How to open and select a subset of images from .rec file in python?

I have a folder containing the following files: train.idx, train.rec, property, lfw.bin, cfp_fp.bin, agedb_30.bin

This folder contains face images.

I have already used ImageRecordIter in the following code.

However everytime that I print the first element of train_data I get a different image.

train_data = ImageRecordIter(
    path_imgrec = os.path.join(rec_path,'train.rec'),
    path_imgidx = os.path.join(rec_path, 'train.idx'),
    label_width = 2,

    data_shape  = (3,112,112 ),
    batch_size  = 10,
    shuffle     = False)

My questions are:

1) I do not know how data is usually stored in these types of files, e.g. which one contains labels. Any idea about these types of files?
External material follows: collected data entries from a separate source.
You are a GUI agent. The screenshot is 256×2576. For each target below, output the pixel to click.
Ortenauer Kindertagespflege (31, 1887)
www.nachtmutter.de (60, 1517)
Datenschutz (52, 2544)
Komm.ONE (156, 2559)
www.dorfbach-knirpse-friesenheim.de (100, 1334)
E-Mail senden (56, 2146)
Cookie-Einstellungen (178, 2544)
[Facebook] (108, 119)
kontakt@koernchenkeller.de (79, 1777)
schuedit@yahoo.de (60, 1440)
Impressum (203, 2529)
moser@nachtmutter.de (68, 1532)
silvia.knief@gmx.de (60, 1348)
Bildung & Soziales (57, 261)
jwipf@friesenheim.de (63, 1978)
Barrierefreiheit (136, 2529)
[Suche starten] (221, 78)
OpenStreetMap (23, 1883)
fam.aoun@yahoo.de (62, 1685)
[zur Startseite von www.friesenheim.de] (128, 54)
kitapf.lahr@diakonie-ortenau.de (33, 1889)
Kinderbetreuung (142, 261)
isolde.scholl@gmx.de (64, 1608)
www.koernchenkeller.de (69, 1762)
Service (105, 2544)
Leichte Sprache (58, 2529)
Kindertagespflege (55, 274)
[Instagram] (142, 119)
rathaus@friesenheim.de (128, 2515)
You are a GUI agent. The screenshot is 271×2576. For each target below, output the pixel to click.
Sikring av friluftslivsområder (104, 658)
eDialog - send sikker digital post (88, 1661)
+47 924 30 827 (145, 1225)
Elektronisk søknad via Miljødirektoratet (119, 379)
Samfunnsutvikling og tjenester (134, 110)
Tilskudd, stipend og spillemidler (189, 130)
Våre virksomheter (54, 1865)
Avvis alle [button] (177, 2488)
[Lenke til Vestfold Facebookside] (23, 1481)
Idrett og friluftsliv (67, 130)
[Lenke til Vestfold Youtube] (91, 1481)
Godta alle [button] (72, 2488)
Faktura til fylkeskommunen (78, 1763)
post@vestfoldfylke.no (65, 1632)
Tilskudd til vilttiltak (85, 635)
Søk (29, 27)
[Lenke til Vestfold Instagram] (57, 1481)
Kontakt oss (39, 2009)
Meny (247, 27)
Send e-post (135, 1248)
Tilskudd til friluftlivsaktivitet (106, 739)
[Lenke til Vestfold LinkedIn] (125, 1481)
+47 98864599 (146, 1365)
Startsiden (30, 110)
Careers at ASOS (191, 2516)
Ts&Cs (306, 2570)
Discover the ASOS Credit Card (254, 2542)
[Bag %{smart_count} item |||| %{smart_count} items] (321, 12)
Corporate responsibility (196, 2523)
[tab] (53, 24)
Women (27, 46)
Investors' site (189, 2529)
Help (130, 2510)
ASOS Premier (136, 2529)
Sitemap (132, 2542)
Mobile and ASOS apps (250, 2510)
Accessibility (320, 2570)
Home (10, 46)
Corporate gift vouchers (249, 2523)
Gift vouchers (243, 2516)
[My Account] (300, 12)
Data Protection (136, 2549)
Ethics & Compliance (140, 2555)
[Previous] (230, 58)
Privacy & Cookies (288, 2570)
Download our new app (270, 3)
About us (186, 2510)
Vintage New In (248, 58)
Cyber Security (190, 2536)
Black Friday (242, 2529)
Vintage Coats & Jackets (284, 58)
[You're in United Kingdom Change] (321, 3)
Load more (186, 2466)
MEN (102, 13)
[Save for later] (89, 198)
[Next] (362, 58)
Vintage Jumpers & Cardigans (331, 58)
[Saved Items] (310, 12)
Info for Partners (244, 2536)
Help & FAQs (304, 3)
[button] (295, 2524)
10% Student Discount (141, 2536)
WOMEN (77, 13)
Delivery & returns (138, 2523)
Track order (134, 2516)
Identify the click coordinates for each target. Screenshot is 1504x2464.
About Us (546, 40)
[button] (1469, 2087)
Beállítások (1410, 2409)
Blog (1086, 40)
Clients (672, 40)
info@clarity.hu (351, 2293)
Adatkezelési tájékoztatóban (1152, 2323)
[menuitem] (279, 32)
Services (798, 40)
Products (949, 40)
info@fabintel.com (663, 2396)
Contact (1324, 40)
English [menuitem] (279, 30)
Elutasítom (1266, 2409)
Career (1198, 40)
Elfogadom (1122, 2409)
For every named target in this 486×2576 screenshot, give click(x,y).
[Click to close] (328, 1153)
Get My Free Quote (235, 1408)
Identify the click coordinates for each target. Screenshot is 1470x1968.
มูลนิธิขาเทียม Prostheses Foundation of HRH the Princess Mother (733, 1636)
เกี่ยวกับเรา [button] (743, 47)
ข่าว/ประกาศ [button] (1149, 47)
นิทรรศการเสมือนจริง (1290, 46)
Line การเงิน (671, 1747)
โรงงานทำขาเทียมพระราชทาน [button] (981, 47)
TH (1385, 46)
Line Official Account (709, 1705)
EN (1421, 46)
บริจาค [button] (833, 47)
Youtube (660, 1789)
2) How can I extract a subset of data to make a sample file? Also, what would be the file format (e.g. pickle file, txt file)?

Solution

You're only using the train.rec and train.idx in the ImageRecordIter so they are the only files being used. Your labels will be stored (alongside the data) in the train.rec file. You could use MXIndexedRecordIO to extract random samples from these files. Something like:

samples = []
record = mx.recordio.MXIndexedRecordIO('tmp.idx', 'tmp.rec', 'r')
for i in range(5):
    samples.append(record.read_idx(i))

record = mx.recordio.MXIndexedRecordIO('tmp.idx', 'tmp.rec', 'w')
for i, sample in enumerate(samples):
    record.write_idx(i, sample)
record.close()